Closed marcosd4h closed 1 year ago
@marcosd4h Have you run into any issues with the Windows host breaking with large amounts of policies? https://github.com/fleetdm/fleet/issues/12031
@xpkoala Not really, I ran the test with no issues. I'm looking into the logs provided in #12031 to see if I can find anything to explain the behavior your are seeing
I profiled orbit and osqueryd processes using the tool added on PR12090 and found that the CPU and Memory KPIs are not affected when policies queries are being performed by Fleet server. See usage charts below
process_profile_cpu_orbit
process_profile_cpu_osqueryd
process_profile_memory_orbit
process_profile_memory_osqueryd
Below is a zoomed version of the worker osqueryd CPU consumption during policies execution. CPU consumption is about 12% for about 10 secs
It is worth mentioning that the osquery watchdog was disabled so osqueryd and orbit processes could be profiled without any restarts - See issue #11797 for more details. Below are the flags used in osquery.flags
file to disable the watchdog
--watchdog_level=-1
I took the estimation off and updated the description a bit.
We want to re-run the test but identify which CIS queries are causing high usage.

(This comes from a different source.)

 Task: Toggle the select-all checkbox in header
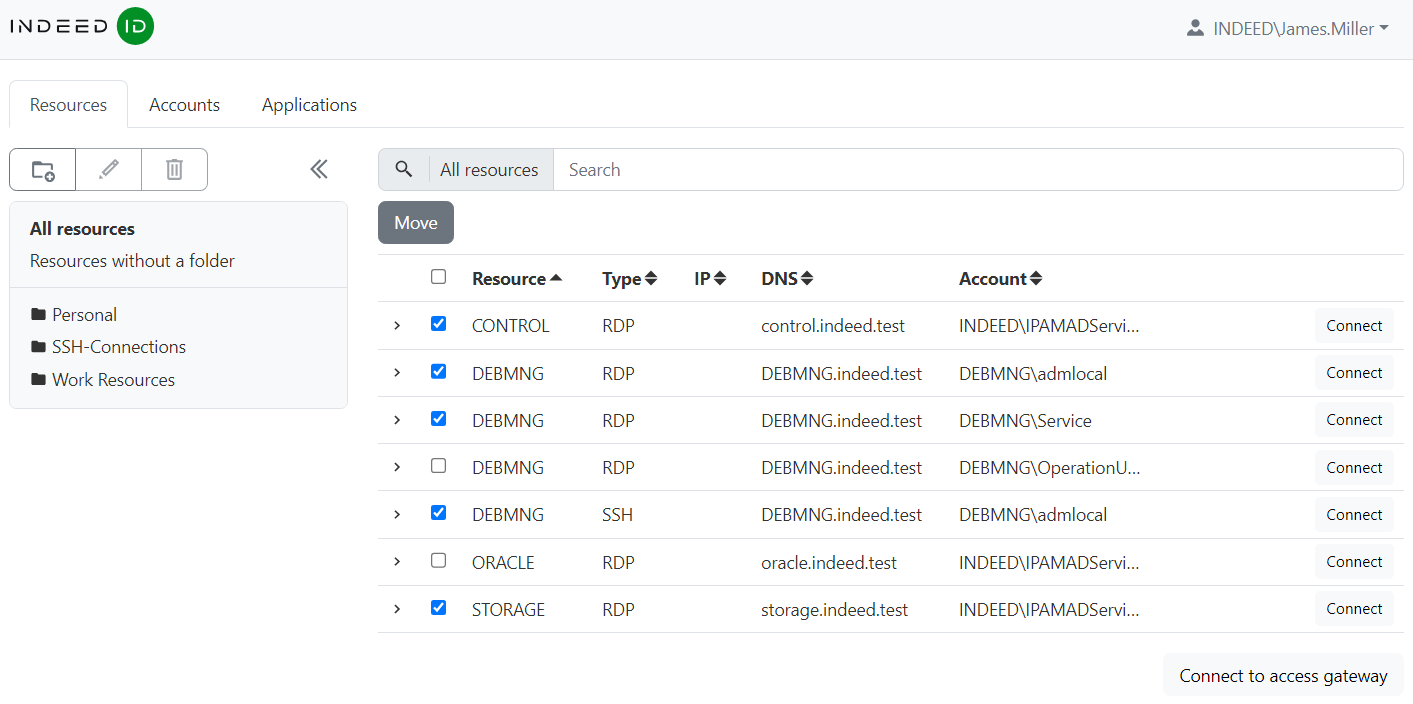[438, 277]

@lucasmrod "Hard to tell with @marcosd4h tools to find which queries are the expensive ones, the script lucas wrote is for macos, see if it's able to use on windows which might be helpful to see the expensive ones"
Estimate: 3 pts (2 pts + 1 point for updating script that can find expensive queries)
Potential engineers to assign this to: @juan-fdz-hawa (has a real computer instead of just a VM) @marcosd4h @xpkoala (has a real computer instead of just a VM - needs guide or script is created already that can help)
@lucasmrod @RachelElysia @xpkoala @juan-fdz-hawa
Guys, here are two important comments about this issue
Chiming in as I'm watching this one. We experience the issues both in the CIS benchmarks and our own queries for macOS platform. But that was before the CIS query enhancements that I think are coming next release.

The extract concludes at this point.